当該区域においては宅地開発業者からの説明などにより、現在お住まいの方も、そうした区域であることを認識されているということであり、まずは今回の災害を受けて、同様の事象が発生するリスクの高いエリアが把握されていることは確認することが出来ました。
 
また、私自身は以前より、太陽光発電事業者の乱開発による無秩序な森林伐採や設置不備による台風時などの飛散被害などを未然に防ぐ観点から、「敦賀市太陽光発電の適正な設置に関する条例」なるものを制定すべきとの考えにより、他自治体の状況や制定事例などの調査を行ってきていたところ。
 
これに関しては、メガソーラーまでは行かずとも、山間区域に小規模施設が設置されている実態があるということも聞きましたので、詳細な実態調査を進めたうえで、ここ敦賀市においても条例制定など実効的な策により、「抑止力」を高めることが出来ないか、しかと検討のうえ取り組みたいと考えます。
 
それにしても、先の開発行為などの確認に関しては、土砂や宅地の関係など法律との兼ね合いもあり、最初は危機管理対策課、次に道路河川課、そして都市政策課と3つの部署の課長さんとお話しし全容が掴めたほど、所管する部署も多岐に跨ることも分かった次第。
 
突然の電話でのヒヤリングにも関わらず、丁寧に対応、ご説明いただいた課長さん方には感謝を申し上げます。
 
一方、防災と都市開発、森林管理のそれぞれを所管事項としてだけではなく、今回の事例の対応として横串を刺す指揮命令系、部署はどこなのかなど、やや疑問にも感じましたので、行政組織として盲点や抜け道が出来てしまうことのなきよう、その点に関しては改めてもう少しヒヤリングをさせていただきたく存じます。
 
さて、発生から4日目を迎える熱海市伊豆山の大規模土石流に関しては、6日新たに3人の死亡を確認したと発表、死者は計7人となりました。
 
また静岡県と熱海市は、5日に所在がつかめていなかった64人の氏名や性別を公表後、親族や知人の連絡を受けて本人に確認するなどしたところ、安否不明者は27人になったと明らかにしており、被災者の生存率が著しく下がるとされる「発生後72時間」を過ぎ、今日も行われる県警や消防、自衛隊による約1700人態勢での捜索活動により、安否不明者が一人でも減ることを切に願うところであります。
 
さらに、関係省庁では、原因究明や被災地支援、他地域での同種災害防止などの対応策を打ち出し、小泉環境相は、土石流の起点付近に太陽光発電設備が設置されていることから、山林開発などを伴い災害を引き起こす恐れのある太陽光発電所の立地規制を検討すると表明。
 
「急傾斜地への設置を懸念する地域もあり、ここに建てるべきではないとの対応も必要ならやるべきだ」と発言したそうですが、それを言うなら併せて、この狭い国土の日本に太陽光パネルを敷き詰めれば再エネ100%は実現するという妄想、夢物語からも早く醒めていただきたいと強く思うところです。
 

【熱海市伊豆山で発生した大規模土石流の起点付近(手前中央)。
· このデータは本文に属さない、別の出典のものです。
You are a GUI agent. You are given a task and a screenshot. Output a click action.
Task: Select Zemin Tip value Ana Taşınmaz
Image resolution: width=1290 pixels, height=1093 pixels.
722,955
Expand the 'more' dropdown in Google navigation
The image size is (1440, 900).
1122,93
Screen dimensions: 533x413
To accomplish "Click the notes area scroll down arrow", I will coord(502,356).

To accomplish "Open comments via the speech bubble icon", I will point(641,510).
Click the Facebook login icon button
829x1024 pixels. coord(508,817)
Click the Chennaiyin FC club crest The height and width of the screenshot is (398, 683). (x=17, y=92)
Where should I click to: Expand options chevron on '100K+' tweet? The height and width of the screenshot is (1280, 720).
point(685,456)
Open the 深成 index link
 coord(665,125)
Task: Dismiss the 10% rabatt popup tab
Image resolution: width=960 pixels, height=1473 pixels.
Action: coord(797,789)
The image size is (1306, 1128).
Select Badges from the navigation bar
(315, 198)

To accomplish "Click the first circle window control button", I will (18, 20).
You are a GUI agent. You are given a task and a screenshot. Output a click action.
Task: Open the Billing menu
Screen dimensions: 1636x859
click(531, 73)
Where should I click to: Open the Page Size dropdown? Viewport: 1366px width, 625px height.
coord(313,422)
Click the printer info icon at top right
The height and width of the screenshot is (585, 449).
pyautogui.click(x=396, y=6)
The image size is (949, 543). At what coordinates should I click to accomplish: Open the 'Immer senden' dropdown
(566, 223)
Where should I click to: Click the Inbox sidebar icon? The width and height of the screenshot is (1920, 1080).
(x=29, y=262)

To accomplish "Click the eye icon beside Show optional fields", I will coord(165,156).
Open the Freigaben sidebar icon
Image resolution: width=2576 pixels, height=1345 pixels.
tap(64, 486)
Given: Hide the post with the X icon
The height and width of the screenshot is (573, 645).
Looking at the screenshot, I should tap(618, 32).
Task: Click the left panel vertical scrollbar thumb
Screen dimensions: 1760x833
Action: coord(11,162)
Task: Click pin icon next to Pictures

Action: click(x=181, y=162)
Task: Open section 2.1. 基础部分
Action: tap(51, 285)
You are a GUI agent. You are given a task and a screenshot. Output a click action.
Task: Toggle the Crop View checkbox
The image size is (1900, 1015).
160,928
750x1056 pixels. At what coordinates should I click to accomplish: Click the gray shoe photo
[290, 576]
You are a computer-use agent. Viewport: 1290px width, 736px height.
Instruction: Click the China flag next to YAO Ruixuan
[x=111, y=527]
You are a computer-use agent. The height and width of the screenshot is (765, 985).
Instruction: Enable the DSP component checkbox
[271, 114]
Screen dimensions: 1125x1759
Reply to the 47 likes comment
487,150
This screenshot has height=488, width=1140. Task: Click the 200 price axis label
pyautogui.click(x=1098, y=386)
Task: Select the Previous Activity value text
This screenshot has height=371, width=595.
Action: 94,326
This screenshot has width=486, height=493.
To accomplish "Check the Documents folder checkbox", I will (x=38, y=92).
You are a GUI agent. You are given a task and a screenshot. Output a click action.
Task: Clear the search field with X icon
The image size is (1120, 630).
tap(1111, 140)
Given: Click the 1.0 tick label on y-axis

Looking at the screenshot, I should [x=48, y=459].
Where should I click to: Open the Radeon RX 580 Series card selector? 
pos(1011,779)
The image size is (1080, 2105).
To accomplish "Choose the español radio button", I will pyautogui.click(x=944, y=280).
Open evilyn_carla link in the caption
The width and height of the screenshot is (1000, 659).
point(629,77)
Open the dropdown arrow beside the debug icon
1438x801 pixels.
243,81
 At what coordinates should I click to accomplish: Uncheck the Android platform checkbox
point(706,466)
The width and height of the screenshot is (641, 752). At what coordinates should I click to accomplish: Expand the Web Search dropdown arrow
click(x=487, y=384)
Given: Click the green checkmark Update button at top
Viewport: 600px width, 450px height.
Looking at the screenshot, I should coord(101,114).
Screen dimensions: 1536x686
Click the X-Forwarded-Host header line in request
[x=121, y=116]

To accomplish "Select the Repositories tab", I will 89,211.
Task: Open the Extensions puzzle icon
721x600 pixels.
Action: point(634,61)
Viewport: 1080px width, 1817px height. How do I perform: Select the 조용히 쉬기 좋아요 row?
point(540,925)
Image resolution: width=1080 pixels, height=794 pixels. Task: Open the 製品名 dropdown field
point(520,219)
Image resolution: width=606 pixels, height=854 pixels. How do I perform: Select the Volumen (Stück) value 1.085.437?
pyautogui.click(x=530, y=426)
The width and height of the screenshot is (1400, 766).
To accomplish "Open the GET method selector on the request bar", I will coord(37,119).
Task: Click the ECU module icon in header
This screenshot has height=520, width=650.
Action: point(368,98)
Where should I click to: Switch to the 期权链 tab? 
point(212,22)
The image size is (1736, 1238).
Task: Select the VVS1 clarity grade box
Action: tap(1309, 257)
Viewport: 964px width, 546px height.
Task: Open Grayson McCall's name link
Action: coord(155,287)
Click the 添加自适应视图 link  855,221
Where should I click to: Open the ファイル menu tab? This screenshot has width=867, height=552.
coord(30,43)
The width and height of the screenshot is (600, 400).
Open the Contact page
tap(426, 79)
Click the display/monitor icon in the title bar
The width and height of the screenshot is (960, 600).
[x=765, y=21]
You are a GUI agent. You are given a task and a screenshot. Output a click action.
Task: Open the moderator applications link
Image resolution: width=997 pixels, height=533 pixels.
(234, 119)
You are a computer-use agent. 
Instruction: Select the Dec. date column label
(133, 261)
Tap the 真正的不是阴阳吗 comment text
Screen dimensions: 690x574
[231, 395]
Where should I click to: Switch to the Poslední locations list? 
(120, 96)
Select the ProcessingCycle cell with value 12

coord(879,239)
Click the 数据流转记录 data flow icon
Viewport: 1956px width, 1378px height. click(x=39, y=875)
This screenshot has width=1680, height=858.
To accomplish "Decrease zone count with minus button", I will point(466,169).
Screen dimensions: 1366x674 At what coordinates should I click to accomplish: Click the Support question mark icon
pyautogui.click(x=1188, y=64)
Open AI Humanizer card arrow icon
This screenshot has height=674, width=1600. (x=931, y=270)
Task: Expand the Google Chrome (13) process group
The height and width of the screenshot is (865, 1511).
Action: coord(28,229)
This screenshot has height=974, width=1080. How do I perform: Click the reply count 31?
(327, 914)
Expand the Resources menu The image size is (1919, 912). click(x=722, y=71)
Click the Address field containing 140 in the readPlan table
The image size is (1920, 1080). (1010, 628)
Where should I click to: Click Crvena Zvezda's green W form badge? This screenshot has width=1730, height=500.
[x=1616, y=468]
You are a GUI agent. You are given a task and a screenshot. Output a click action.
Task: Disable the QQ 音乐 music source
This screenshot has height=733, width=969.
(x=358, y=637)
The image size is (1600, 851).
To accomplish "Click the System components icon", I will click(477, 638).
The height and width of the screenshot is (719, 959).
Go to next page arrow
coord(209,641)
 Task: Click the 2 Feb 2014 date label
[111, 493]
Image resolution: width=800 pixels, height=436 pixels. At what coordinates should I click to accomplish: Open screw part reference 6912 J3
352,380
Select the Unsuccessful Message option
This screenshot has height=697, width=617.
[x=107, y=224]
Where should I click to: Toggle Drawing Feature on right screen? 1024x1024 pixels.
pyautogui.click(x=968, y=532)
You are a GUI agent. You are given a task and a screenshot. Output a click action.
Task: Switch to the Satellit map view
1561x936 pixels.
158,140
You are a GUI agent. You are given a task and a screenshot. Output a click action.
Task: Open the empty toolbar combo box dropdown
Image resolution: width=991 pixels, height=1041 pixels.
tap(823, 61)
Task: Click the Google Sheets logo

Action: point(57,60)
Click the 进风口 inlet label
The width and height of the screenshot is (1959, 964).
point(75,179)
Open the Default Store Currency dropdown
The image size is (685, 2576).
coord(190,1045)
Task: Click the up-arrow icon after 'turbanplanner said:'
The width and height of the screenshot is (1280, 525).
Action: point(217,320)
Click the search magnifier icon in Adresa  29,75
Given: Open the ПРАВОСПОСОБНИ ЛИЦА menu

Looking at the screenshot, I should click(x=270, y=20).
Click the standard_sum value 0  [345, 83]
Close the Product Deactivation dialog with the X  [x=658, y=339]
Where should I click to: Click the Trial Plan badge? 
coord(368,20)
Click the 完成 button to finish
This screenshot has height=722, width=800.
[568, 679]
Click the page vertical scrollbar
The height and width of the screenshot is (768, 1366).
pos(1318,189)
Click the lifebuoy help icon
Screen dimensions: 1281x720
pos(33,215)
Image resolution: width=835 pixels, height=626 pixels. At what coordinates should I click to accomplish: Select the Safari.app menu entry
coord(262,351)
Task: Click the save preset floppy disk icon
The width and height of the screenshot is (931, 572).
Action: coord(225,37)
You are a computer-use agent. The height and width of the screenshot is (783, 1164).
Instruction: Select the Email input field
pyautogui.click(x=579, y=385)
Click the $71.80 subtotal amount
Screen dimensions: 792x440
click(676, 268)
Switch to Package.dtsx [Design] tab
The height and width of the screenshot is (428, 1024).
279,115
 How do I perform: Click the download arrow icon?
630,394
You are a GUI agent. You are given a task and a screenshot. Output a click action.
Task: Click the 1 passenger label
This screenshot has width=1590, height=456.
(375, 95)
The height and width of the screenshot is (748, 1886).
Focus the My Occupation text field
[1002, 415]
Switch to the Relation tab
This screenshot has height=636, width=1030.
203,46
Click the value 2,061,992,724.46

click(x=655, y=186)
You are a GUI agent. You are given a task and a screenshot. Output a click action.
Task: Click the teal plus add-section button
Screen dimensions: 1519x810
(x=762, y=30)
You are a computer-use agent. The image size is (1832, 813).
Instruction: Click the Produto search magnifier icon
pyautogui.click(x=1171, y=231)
土砂は奥に向かって流れた。6日13時17分(共同通信社ヘリより)】
 
併せて、梶山経済産業相は、現場付近にある太陽光発電設備が、国が進める固定価格買い取り制度(FIT)の認定を受けていることを踏まえ、政府による原因究明の一環として、当該設置事業者に対し聞き取りを実施する方針を明かにしました。
 
さらに、赤羽国土交通相は、全国で同様の危険な場所があるかどうか「盛り土(造成地)の総点検」を実施する方針を示すとともに、関係省庁と連携し、調査事項や対象箇所など基準を策定する作業を進めていく考えとのことであり、こうした事例を契機とし、各関係省庁が所管する様々な法律や規制に「防災」という横串を通していただき、早急な対応、法整備をお願いするところです。
 
こうしている間にも、7日4時26分には福井気象台が、敦賀市に大雨(土砂災害)警報を発令。
 
七夕気分はあきらめ、注意警戒です。